=== TEXTO PROPORCIONADO ===
###
La lluvia en Sevilla

La niña del Alcázar

La vieja Sevilla nos da la posibilidad de fascinarnos con los cimientos sobre los que hacemos vida

Los muertos, si son de buena calidad, retoñan siempre", escribió el gran Max Aub. Así me imaginé, mientras leía la noticia del hallazgo arqueológico, el cadáver de la niña que acaba de aparecer en un sarcófago en una capilla de los Reales Alcázares: retoñada, como la vegetación toda del palacio en este instante, con costillas de verdín, con una réplica en miniatura del jardín inglés en el interior de su caja torácica, con el cráneo florecido, viva a su manera con su vestidito medieval y sus zapatos de difunta. Ni la muerta que inspiró el personaje de Sierva María de Todos los Ángeles, con su cabellera roja de 22 metros y 11 centímetros -en cierta ocasión, visité su cripta del antiguo convento en Cartagena de Indias- me pareció un descubrimiento tan tierno. Mientras leemos la noticia, casi podemos viajar al momento de la muerte de esta damita principal de cinco años, asistir al entierro solemne en el Palacio Gótico y abrazar a sus desconsolados padres y, con ellos, a todas las madres y padres que han sufrido la tragedia de perder a sus criaturas. Vivir en una ciudad que es antigua desde su fundación quizá procure ciertos inconvenientes a quienes proyectan sobre plano el futuro de la misma, y a quienes emprenden obras y reformas que la historia hace detener en nombre de lo que fuimos; pero a los habitantes de este presente nos regala de cuando en cuando la posibilidad de fascinarnos con los cimientos sobre los que hacemos vida. El esplendor de los baños árabes, que salieron a relucir hace poco en la reforma del bar Giralda, nos despachó media ración de belleza arquitectónica. Pero ni es necesario el hallazgo repentino: pecios que emergieron hace mucho, como las silenciosas y soberanas columnas de la calle Mármoles, nos siguen sobrecogiendo en su rinconcillo. Es prácticamente imposible pasar por delante de ellas sin saludar a quienes vivieron en la cota romana de esa calle. Abrazarnos con quienes ya no están es una de las ventajas que tiene estar viva en un lugar por donde pasaron muchas vidas.
###
=== DATOS PROPORCIONADOS ===
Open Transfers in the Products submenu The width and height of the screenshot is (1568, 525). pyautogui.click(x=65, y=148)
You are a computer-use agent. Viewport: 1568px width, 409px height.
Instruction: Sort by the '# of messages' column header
###
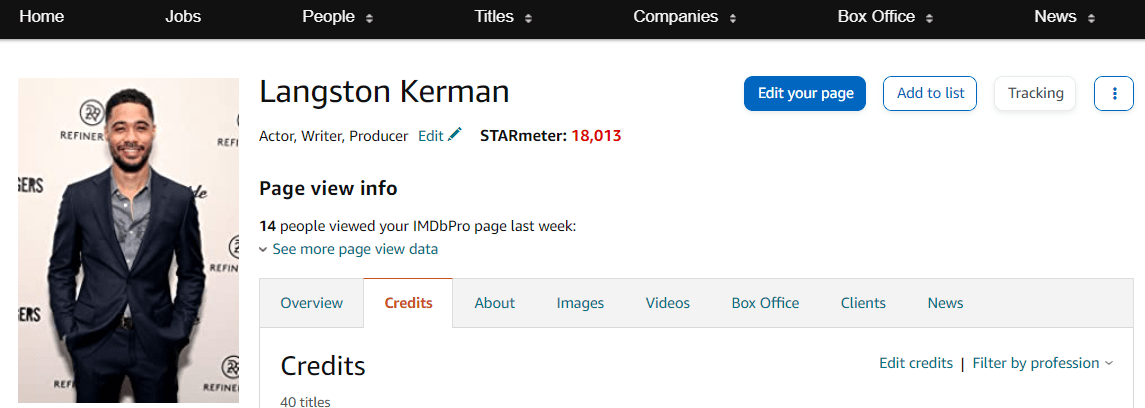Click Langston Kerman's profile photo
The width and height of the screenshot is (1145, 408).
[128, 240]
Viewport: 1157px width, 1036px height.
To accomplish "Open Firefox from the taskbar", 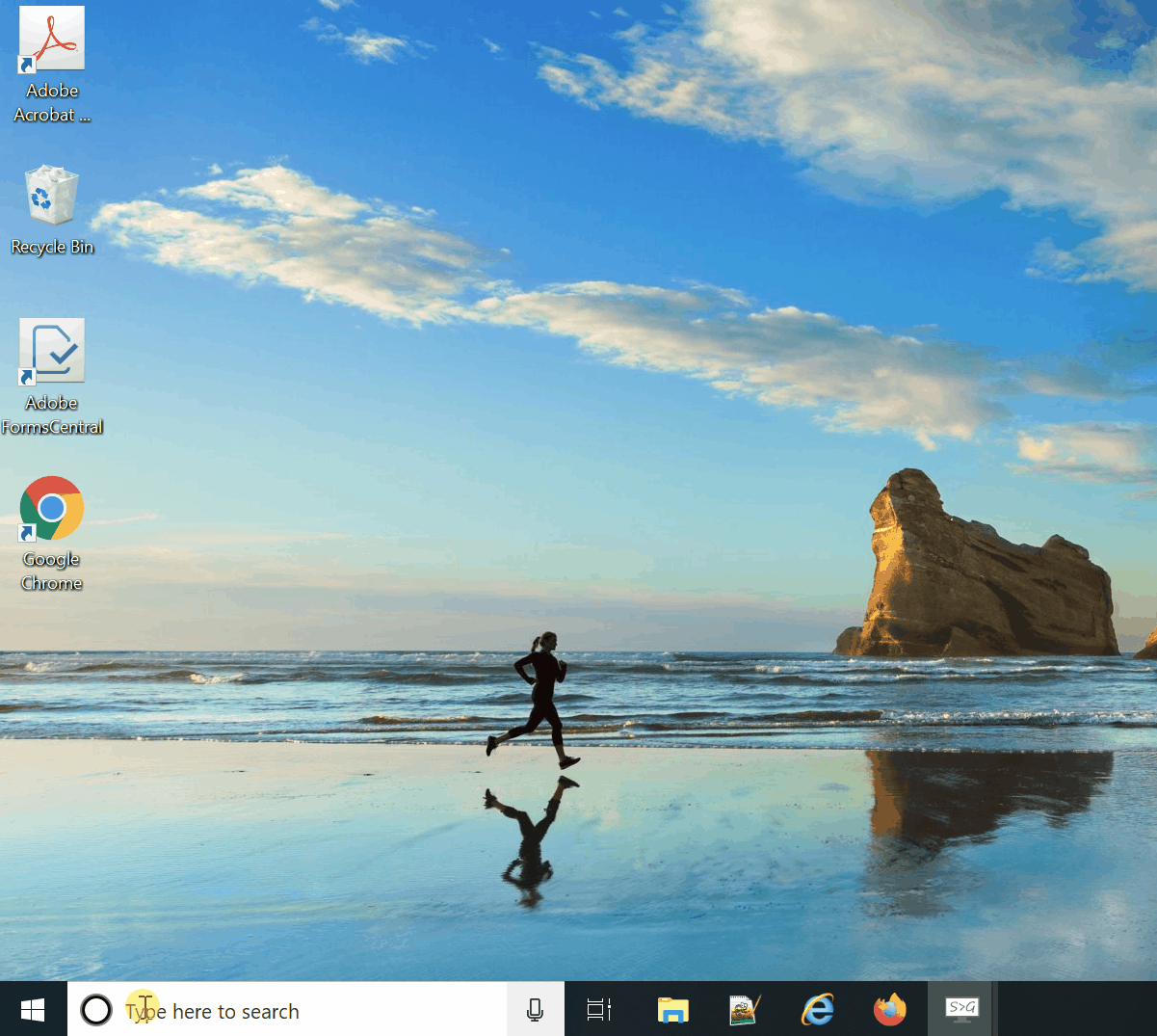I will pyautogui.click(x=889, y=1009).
###
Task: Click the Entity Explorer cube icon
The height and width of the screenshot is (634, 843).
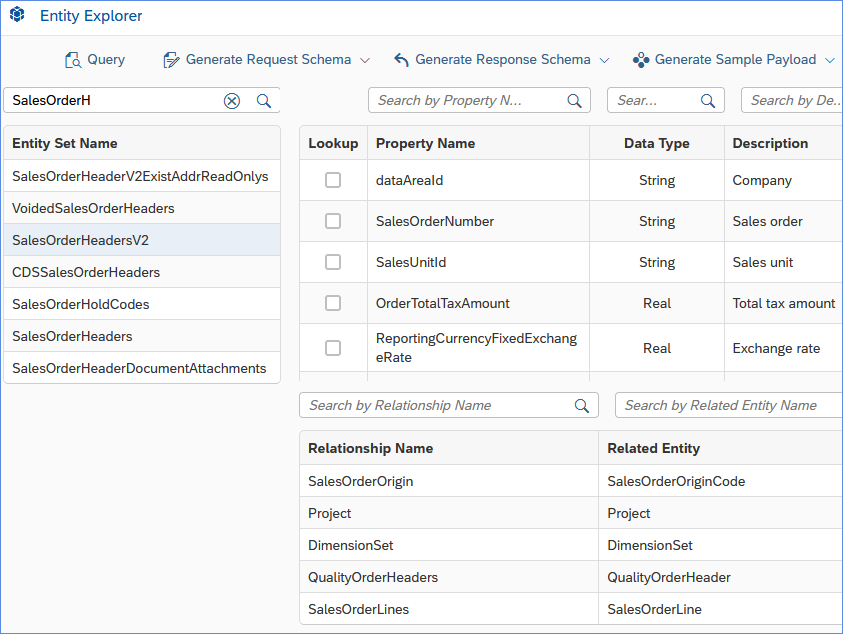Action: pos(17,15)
###
=== TAREA ASIGNADA 1 ===
De acuerdo con la columna sobre la niña del Alcázar, ¿a quiénes puede causar inconvenientes vivir en una ciudad antigua desde su fundación y por qué motivo? Responda en una a tres oraciones.
=== TAREA ASIGNADA 2 ===
Según la columna sobre la niña del Alcázar, ¿con motivo de qué salieron a relucir hace poco los baños árabes?
=== TAREA ASIGNADA 3 ===
Prolongue la columna sobre la niña del Alcázar a partir de su última oración.

=== RESPUESTA 1 ===
Puede causar inconvenientes a quienes proyectan sobre plano el futuro de la ciudad y a quienes emprenden obras y reformas. El motivo es que la historia hace detener esas obras en nombre de lo que fuimos.

=== RESPUESTA 2 ===
Con motivo de la reforma del bar Giralda.

=== RESPUESTA 3 ===
No sé dónde leí -ni si es cierto- que en abril el río expulsa a los cadáveres. Pero me atrapó la idea de que hubiera un momento cíclico donde los pecios de otro tiempo ascendieran a la superficie. Tampoco sé si estos hallazgos, como el de la niña del Alcázar o los baños árabes del Giralda, los hubiéramos tenido ahora sin una pandemia que lo hubiera detenido todo. Quiero pensar que, en el presente, que es ahora un poco menos frenético que de costumbre, hemos hecho un espacio entre la muchedumbre y la urgencia, y que es por eso que aparecen restos del pasado, y con ellos, la posibilidad de volver a asombrarnos y de meditar no ya sobre la historia, también sobre nuestro presente y futuro. ¿Quién nos hallará en siete siglos? ¿Qué encontrará? ¿Alguien, en ese entonces, se emocionará al escribir sobre nosotros?